[Data entries]

* * *

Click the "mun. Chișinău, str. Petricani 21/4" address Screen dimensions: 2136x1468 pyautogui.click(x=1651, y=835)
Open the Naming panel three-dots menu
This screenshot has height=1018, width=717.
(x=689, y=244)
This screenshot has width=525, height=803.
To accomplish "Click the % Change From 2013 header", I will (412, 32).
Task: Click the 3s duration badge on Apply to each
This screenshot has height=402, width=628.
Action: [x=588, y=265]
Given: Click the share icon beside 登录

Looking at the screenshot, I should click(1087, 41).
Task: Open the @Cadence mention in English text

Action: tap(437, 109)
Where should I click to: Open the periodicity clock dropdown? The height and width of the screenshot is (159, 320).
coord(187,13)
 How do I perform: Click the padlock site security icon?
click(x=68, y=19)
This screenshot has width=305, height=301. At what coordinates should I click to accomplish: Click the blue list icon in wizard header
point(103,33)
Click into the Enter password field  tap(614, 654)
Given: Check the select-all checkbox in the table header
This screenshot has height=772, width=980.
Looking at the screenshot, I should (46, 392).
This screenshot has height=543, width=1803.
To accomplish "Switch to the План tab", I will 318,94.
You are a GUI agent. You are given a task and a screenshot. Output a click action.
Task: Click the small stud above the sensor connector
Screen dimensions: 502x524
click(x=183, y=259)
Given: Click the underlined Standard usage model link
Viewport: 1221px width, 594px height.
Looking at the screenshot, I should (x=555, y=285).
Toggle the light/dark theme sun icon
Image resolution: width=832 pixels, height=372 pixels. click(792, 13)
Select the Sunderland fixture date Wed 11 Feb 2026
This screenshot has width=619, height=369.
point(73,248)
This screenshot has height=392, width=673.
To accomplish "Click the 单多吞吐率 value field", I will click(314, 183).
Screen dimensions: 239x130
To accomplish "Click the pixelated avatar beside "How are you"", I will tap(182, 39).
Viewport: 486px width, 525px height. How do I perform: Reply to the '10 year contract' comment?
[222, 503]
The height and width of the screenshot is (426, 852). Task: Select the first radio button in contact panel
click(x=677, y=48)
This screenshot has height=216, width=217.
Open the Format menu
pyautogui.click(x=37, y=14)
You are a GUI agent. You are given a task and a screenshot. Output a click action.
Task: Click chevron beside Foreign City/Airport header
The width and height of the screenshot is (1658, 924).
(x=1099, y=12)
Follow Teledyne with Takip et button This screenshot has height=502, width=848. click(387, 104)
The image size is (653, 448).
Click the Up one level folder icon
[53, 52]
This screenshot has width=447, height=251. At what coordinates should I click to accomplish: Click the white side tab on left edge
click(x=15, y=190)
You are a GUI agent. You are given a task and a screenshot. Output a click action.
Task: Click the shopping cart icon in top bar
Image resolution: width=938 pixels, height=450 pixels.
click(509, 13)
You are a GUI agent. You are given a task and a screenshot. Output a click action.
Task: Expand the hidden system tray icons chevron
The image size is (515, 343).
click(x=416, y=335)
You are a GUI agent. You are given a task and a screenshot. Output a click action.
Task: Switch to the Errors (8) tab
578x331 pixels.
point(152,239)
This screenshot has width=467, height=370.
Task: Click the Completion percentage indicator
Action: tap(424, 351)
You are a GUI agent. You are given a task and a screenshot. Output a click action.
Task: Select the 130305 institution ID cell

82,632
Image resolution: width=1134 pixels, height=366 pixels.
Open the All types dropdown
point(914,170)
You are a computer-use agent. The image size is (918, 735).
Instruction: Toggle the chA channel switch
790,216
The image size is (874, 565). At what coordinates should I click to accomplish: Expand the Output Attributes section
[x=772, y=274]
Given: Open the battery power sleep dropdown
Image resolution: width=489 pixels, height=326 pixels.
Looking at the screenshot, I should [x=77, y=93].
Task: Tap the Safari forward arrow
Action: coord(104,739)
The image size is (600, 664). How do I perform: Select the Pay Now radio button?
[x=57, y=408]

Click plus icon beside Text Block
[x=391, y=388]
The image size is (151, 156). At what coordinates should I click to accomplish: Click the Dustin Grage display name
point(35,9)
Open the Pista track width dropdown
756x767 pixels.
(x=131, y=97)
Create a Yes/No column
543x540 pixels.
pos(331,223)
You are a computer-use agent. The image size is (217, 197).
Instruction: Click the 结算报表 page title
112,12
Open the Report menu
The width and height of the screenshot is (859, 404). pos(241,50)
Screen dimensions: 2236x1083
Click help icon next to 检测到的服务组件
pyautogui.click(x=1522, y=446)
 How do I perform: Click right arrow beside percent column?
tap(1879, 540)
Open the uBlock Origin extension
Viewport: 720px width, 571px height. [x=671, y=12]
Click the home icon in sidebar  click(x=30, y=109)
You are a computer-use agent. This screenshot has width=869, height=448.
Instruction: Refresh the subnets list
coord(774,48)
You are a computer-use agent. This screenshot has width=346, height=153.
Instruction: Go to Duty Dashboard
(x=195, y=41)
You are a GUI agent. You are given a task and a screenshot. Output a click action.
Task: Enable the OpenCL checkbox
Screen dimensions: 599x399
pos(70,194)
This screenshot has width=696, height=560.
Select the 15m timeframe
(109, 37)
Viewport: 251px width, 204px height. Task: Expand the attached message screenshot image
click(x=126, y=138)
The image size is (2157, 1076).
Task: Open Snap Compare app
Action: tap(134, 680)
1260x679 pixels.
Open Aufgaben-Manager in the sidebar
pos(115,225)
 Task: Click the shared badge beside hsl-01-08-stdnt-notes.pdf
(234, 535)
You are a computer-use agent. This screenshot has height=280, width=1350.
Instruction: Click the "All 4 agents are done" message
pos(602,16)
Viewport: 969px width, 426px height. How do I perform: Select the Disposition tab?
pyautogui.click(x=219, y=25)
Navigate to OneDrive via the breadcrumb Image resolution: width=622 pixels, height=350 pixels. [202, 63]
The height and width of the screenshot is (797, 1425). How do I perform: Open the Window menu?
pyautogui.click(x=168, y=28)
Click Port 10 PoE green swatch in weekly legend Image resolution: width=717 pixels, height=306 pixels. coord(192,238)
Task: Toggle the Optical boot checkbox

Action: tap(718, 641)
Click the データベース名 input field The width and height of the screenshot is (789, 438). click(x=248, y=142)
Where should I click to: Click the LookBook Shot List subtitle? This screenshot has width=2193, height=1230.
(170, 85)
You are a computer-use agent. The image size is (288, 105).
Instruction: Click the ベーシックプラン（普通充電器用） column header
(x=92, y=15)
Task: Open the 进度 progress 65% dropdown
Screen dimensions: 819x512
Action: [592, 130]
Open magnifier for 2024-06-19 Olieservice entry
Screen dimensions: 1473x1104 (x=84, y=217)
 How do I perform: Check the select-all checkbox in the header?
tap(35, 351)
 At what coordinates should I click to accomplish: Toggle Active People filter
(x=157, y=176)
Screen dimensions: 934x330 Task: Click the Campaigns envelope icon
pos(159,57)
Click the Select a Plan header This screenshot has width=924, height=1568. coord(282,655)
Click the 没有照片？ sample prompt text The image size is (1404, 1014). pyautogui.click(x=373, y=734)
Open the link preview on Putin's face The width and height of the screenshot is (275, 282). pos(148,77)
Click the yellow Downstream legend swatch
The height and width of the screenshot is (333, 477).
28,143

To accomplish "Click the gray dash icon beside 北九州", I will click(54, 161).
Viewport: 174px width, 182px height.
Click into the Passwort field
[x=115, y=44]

* * *

• _What you are asked to do_: Could you copy the lines above word for word?

• _Response for this exercise_:
Click the "mun. Chișinău, str. Petricani 21/4" address Screen dimensions: 2136x1468 pyautogui.click(x=1651, y=835)
Open the Naming panel three-dots menu
This screenshot has height=1018, width=717.
(x=689, y=244)
This screenshot has width=525, height=803.
To accomplish "Click the % Change From 2013 header", I will (412, 32).
Task: Click the 3s duration badge on Apply to each
This screenshot has height=402, width=628.
Action: [x=588, y=265]
Given: Click the share icon beside 登录

Looking at the screenshot, I should click(1087, 41).
Task: Open the @Cadence mention in English text

Action: tap(437, 109)
Where should I click to: Open the periodicity clock dropdown? The height and width of the screenshot is (159, 320).
coord(187,13)
 How do I perform: Click the padlock site security icon?
click(x=68, y=19)
This screenshot has width=305, height=301. At what coordinates should I click to accomplish: Click the blue list icon in wizard header
point(103,33)
Click into the Enter password field  tap(614, 654)
Given: Check the select-all checkbox in the table header
This screenshot has height=772, width=980.
Looking at the screenshot, I should (46, 392).
This screenshot has height=543, width=1803.
To accomplish "Switch to the План tab", I will 318,94.
You are a GUI agent. You are given a task and a screenshot. Output a click action.
Task: Click the small stud above the sensor connector
Screen dimensions: 502x524
click(x=183, y=259)
Given: Click the underlined Standard usage model link
Viewport: 1221px width, 594px height.
Looking at the screenshot, I should (x=555, y=285).
Toggle the light/dark theme sun icon
Image resolution: width=832 pixels, height=372 pixels. click(792, 13)
Select the Sunderland fixture date Wed 11 Feb 2026
This screenshot has width=619, height=369.
point(73,248)
This screenshot has height=392, width=673.
To accomplish "Click the 单多吞吐率 value field", I will click(314, 183).
Screen dimensions: 239x130
To accomplish "Click the pixelated avatar beside "How are you"", I will tap(182, 39).
Viewport: 486px width, 525px height. How do I perform: Reply to the '10 year contract' comment?
[222, 503]
The height and width of the screenshot is (426, 852). Task: Select the first radio button in contact panel
click(x=677, y=48)
This screenshot has height=216, width=217.
Open the Format menu
pyautogui.click(x=37, y=14)
You are a GUI agent. You are given a task and a screenshot. Output a click action.
Task: Click chevron beside Foreign City/Airport header
The width and height of the screenshot is (1658, 924).
(x=1099, y=12)
Follow Teledyne with Takip et button This screenshot has height=502, width=848. click(387, 104)
The image size is (653, 448).
Click the Up one level folder icon
[53, 52]
This screenshot has width=447, height=251. At what coordinates should I click to accomplish: Click the white side tab on left edge
click(x=15, y=190)
You are a GUI agent. You are given a task and a screenshot. Output a click action.
Task: Click the shopping cart icon in top bar
Image resolution: width=938 pixels, height=450 pixels.
click(509, 13)
You are a GUI agent. You are given a task and a screenshot. Output a click action.
Task: Expand the hidden system tray icons chevron
The image size is (515, 343).
click(x=416, y=335)
You are a GUI agent. You are given a task and a screenshot. Output a click action.
Task: Switch to the Errors (8) tab
578x331 pixels.
point(152,239)
This screenshot has width=467, height=370.
Task: Click the Completion percentage indicator
Action: tap(424, 351)
You are a GUI agent. You are given a task and a screenshot. Output a click action.
Task: Select the 130305 institution ID cell

82,632
Image resolution: width=1134 pixels, height=366 pixels.
Open the All types dropdown
point(914,170)
You are a computer-use agent. The image size is (918, 735).
Instruction: Toggle the chA channel switch
790,216
The image size is (874, 565). At what coordinates should I click to accomplish: Expand the Output Attributes section
[x=772, y=274]
Given: Open the battery power sleep dropdown
Image resolution: width=489 pixels, height=326 pixels.
Looking at the screenshot, I should [x=77, y=93].
Task: Tap the Safari forward arrow
Action: coord(104,739)
The image size is (600, 664). How do I perform: Select the Pay Now radio button?
[x=57, y=408]

Click plus icon beside Text Block
[x=391, y=388]
The image size is (151, 156). At what coordinates should I click to accomplish: Click the Dustin Grage display name
point(35,9)
Open the Pista track width dropdown
756x767 pixels.
(x=131, y=97)
Create a Yes/No column
543x540 pixels.
pos(331,223)
You are a computer-use agent. The image size is (217, 197).
Instruction: Click the 结算报表 page title
112,12
Open the Report menu
The width and height of the screenshot is (859, 404). pos(241,50)
Screen dimensions: 2236x1083
Click help icon next to 检测到的服务组件
pyautogui.click(x=1522, y=446)
 How do I perform: Click right arrow beside percent column?
tap(1879, 540)
Open the uBlock Origin extension
Viewport: 720px width, 571px height. [x=671, y=12]
Click the home icon in sidebar  click(x=30, y=109)
You are a computer-use agent. This screenshot has width=869, height=448.
Instruction: Refresh the subnets list
coord(774,48)
You are a computer-use agent. This screenshot has width=346, height=153.
Instruction: Go to Duty Dashboard
(x=195, y=41)
You are a GUI agent. You are given a task and a screenshot. Output a click action.
Task: Enable the OpenCL checkbox
Screen dimensions: 599x399
pos(70,194)
This screenshot has width=696, height=560.
Select the 15m timeframe
(109, 37)
Viewport: 251px width, 204px height. Task: Expand the attached message screenshot image
click(x=126, y=138)
The image size is (2157, 1076).
Task: Open Snap Compare app
Action: tap(134, 680)
1260x679 pixels.
Open Aufgaben-Manager in the sidebar
pos(115,225)
 Task: Click the shared badge beside hsl-01-08-stdnt-notes.pdf
(234, 535)
You are a computer-use agent. This screenshot has height=280, width=1350.
Instruction: Click the "All 4 agents are done" message
pos(602,16)
Viewport: 969px width, 426px height. How do I perform: Select the Disposition tab?
pyautogui.click(x=219, y=25)
Navigate to OneDrive via the breadcrumb Image resolution: width=622 pixels, height=350 pixels. [202, 63]
The height and width of the screenshot is (797, 1425). How do I perform: Open the Window menu?
pyautogui.click(x=168, y=28)
Click Port 10 PoE green swatch in weekly legend Image resolution: width=717 pixels, height=306 pixels. coord(192,238)
Task: Toggle the Optical boot checkbox

Action: tap(718, 641)
Click the データベース名 input field The width and height of the screenshot is (789, 438). click(x=248, y=142)
Where should I click to: Click the LookBook Shot List subtitle? This screenshot has width=2193, height=1230.
(170, 85)
You are a computer-use agent. The image size is (288, 105).
Instruction: Click the ベーシックプラン（普通充電器用） column header
(x=92, y=15)
Task: Open the 进度 progress 65% dropdown
Screen dimensions: 819x512
Action: [592, 130]
Open magnifier for 2024-06-19 Olieservice entry
Screen dimensions: 1473x1104 (x=84, y=217)
 How do I perform: Check the select-all checkbox in the header?
tap(35, 351)
 At what coordinates should I click to accomplish: Toggle Active People filter
(x=157, y=176)
Screen dimensions: 934x330 Task: Click the Campaigns envelope icon
pos(159,57)
Click the Select a Plan header This screenshot has width=924, height=1568. coord(282,655)
Click the 没有照片？ sample prompt text The image size is (1404, 1014). pyautogui.click(x=373, y=734)
Open the link preview on Putin's face The width and height of the screenshot is (275, 282). pos(148,77)
Click the yellow Downstream legend swatch
The height and width of the screenshot is (333, 477).
28,143

To accomplish "Click the gray dash icon beside 北九州", I will click(54, 161).
Viewport: 174px width, 182px height.
Click into the Passwort field
[x=115, y=44]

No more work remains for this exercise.